Japanland: A Year in Search of Wa
- Cover of first print edition
- Author: Karin Muller
- Language: English
- Subject: Japan
- Publisher: Rodale
- Publication date: 2005
- Publication place: United States
- Media type: Print (hardcover)
- ISBN: 9781594862236

= Japanland: A Year in Search of Wa =

2005 book by Karin Muller

Japanland: A Year in Search of Wa is a 2004 documentary television series (broadcast in late 2005) and book by American documentary filmmaker and travel author Karin Muller, who spent a year in Japan searching for wa, the Japanese concept of harmony.

==Production==
Muller, a former Peace Corps volunteer, became interested in judo while working in Washington, D.C., and her teachers there encouraged her to visit Japan to gain an understanding of Japanese culture, particularly the concept of "wa". Her subsequent one-year solo trip around Japan was the basis of the book Japanland as well as a three-hour set of documentaries shown on U.S. television channel PBS. Muller observed Japanese cultural activities such as archery and sword-making.
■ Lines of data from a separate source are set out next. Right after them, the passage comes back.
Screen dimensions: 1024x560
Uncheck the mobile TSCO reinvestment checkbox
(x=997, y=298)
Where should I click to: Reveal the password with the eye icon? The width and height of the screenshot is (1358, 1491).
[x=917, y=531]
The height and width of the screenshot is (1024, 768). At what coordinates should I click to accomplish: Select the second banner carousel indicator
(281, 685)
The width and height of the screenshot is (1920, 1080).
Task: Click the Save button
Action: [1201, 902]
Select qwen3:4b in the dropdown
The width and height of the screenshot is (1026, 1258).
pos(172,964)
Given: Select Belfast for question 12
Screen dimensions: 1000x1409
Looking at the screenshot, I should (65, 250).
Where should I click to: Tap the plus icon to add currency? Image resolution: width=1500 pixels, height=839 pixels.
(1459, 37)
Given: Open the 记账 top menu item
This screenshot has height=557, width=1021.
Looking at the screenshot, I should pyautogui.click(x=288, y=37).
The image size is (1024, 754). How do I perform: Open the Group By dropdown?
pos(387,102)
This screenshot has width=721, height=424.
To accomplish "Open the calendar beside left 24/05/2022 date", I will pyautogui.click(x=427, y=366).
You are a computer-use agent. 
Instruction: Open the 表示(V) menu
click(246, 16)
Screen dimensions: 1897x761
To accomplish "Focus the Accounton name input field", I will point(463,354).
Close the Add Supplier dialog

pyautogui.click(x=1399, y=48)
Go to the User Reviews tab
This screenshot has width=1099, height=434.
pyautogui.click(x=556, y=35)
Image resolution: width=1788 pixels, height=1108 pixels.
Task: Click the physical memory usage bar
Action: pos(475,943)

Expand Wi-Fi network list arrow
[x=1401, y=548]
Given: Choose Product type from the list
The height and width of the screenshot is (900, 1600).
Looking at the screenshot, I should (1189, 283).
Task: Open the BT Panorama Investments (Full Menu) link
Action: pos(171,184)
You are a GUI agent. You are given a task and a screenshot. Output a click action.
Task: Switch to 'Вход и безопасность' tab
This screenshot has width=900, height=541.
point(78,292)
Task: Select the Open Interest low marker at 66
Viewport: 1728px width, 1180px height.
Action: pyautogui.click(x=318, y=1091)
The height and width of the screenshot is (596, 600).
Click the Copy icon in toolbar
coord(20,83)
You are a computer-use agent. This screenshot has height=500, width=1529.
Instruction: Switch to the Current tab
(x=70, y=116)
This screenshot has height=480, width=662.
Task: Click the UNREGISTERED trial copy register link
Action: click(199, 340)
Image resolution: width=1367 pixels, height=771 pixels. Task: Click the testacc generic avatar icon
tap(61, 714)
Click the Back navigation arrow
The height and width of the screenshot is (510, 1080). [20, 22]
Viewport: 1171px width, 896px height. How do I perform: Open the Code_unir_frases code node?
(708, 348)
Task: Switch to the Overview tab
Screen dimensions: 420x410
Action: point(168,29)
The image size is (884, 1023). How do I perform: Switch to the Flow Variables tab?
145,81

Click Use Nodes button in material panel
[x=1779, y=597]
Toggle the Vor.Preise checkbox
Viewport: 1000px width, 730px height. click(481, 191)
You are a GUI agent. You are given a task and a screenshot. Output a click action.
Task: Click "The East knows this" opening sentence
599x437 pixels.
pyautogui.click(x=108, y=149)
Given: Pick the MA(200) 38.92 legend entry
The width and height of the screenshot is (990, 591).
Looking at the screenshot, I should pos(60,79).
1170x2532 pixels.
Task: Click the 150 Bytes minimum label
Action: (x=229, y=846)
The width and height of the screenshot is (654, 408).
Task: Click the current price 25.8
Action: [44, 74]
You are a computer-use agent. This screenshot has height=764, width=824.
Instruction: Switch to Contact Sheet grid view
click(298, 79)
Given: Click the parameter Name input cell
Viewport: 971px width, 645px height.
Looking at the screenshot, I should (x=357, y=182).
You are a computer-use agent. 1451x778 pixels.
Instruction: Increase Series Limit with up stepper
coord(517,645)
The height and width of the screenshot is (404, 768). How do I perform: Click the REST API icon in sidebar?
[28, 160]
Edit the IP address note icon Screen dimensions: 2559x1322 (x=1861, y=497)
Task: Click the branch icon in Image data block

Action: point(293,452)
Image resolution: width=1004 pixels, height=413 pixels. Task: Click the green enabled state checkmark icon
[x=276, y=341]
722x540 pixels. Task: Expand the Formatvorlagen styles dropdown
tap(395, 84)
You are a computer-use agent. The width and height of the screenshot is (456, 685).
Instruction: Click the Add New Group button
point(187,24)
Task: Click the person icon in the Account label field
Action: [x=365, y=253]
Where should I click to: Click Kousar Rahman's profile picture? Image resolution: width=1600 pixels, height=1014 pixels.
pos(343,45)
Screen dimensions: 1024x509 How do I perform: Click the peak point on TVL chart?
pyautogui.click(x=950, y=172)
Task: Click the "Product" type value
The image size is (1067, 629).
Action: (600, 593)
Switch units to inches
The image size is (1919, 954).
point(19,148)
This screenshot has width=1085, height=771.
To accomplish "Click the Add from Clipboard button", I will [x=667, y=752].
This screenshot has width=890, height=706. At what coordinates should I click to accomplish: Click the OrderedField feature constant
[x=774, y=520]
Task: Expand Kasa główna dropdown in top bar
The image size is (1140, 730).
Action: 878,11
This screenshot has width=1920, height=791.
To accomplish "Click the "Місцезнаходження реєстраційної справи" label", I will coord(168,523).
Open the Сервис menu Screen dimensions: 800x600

She also walked on hot coals, shared a meal with sumo wrestlers, attempted to harvest rice, and completed a pilgrimage around Shikoku.

==Reception==
In its review of the book Japanland, The New York Times praised Muller's "fresh eye" but also suggested that "an element of fiction has crept in". Writing for Library Journal, Harold Otness criticized Muller as "prone to generalizations" and noted that she "complains too much about her problems with her host family and other self-imposed discomforts". The Chicago Tribune summarized the book as "smart, funny, and entertaining". The Los Angeles Times commended the book's "refusal to romanticize Japanese culture and traditions, particularly certain aspects of women's lives", while noting in a review of the documentary series that Muller has a "gift for pointing her camera in the right direction and holding it still".